Kunlun Distributed Database Cluster is a distributed DBMS that aims to combine the best of both MySQL and PostgreSQL to meet the challenges of an ever-growing amount of data to manage and provide users with a highly performant, highly available, highly scalable and fault-tolerant, easy to use and manage database system that requires minimal human maintenance.
Kunlun Distributed Database Cluster enables users to define table sharding rules so that it automatically distributes tablets properly to available storage shards. We implemented the two-phase commit protocol to do distributed transaction commit; We use MySQL group replication for high availability in storage shards. We fixed a series of MySQL XA bugs to make Kunlun's distributed transaction processing highly reliable. We modified PostgreSQL to do far more than its FDW capabilities --- we implemented not only the global transaction coordinator but also concurrent asynchronous communication with MySQL storage shards and enhanced its query processing for best performance when accessing remote data in storage shards. Also, we implemented reliable DDL synchronization among multiple computing nodes of a cluster, the benefit is that all computing nodes have consistent metadata stored locally so that they can do query processing accurately with the best performance.
Come and see:
- Kunlun design and architecture, key features, performance metrics, and how&why Kunlun can make the use of MySQL-8.0 group replication convenient and easy.

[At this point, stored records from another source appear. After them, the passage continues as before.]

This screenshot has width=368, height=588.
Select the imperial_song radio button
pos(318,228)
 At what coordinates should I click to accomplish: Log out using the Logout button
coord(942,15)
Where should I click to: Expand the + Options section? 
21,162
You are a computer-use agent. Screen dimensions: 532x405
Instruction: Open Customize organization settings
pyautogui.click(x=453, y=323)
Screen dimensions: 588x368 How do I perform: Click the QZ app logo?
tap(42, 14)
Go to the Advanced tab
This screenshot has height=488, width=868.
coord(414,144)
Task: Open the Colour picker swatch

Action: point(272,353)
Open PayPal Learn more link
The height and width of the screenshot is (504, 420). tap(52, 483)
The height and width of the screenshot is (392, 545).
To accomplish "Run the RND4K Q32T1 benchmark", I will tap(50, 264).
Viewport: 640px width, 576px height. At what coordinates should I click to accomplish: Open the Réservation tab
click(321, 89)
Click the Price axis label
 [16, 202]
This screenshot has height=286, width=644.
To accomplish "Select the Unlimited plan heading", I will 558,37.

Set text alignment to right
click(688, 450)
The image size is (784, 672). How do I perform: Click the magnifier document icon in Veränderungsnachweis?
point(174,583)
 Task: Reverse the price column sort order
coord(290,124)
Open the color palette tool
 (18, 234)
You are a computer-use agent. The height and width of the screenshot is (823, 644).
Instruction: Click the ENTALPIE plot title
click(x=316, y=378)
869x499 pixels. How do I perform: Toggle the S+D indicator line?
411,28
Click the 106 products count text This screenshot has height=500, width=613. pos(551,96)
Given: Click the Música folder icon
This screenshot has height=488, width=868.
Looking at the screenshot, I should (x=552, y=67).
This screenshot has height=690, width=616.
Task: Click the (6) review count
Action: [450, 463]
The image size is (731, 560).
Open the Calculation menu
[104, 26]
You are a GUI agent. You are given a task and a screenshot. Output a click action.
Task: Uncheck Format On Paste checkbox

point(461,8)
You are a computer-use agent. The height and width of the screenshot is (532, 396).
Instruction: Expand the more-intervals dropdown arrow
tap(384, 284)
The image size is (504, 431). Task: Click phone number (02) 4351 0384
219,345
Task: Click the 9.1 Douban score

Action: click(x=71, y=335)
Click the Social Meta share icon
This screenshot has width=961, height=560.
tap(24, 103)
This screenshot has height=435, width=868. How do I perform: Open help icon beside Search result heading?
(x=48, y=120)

- What issues exist with MySQL-8.0 XA transaction processing and how they are fixed in Kunlun Distributed Database Cluster, besides performance enhancements to MySQL-8.0.
- How distributed query optimization in Kunlun makes queries performant and minimizes distribute query execution costs.
- How dynamic table sharding distributes tablets properly as more storage shards are added to the cluster.
- How global deadlocks come into being and how they are detected and resolved.
- How DDL statements are synchronized among all computing nodes of a Kunlun cluster and how to make the synchronization fault-tolerant and reliable.